AfterShokz OpenMove Review the Verdict
Those niggles aside though, I’m really happy with the Aftershokz. The sound is good, the fit and comfort are great and the 6-hour battery life is more than enough for my needs. There are a couple of minor annoyances but I would buy these again in a heartbeat. I also think that for price vs performance these are the best choice in terms of Aftershokz model. The only other choice for me would be the waterproof and MP3 capable Xtrainers if I did a lot of swimming, they have similar sound quality to the OpenMove but include onboard mp3 storage.

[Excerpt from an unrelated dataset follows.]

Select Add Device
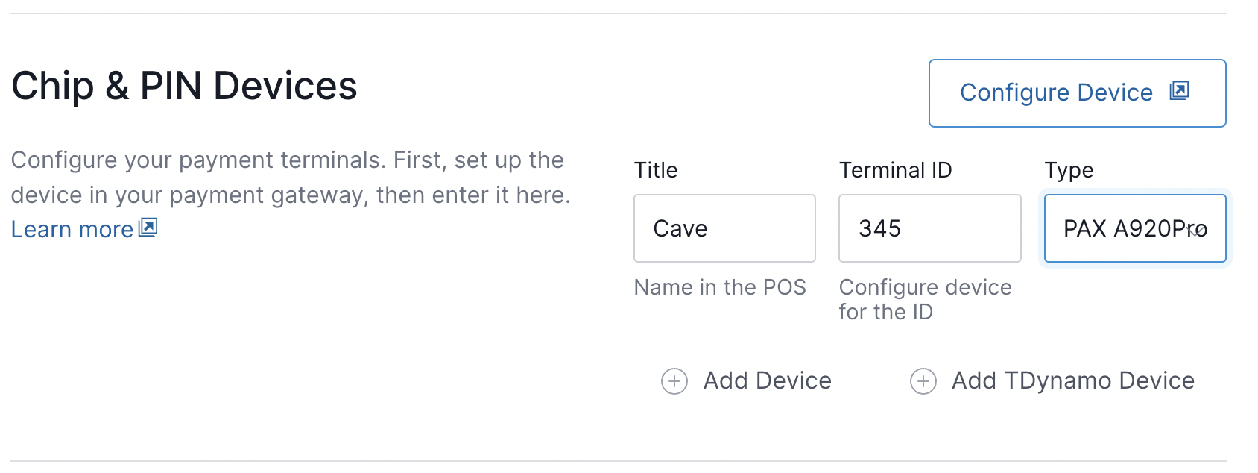 pos(766,380)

The OpenMove do have phone capability which is handy for me, but not a deal-breaker. I tested it out and the quality was fine. I would not use these as a primary phone device but it means I can take a call on my morning run without getting my phone out of my running vest. This is just a nice to have for me though if the OpenMove did not have phone capability it would not affect my review, but it would if the capability was there but poorly implemented.
I would recommend the OpenMoves, not just if you have bad ears or a need to hear around you but also because they are comfortable, convenient and you get good sound quality. For context, the cost is the same as my last pair of wireless Bluetooth headphones.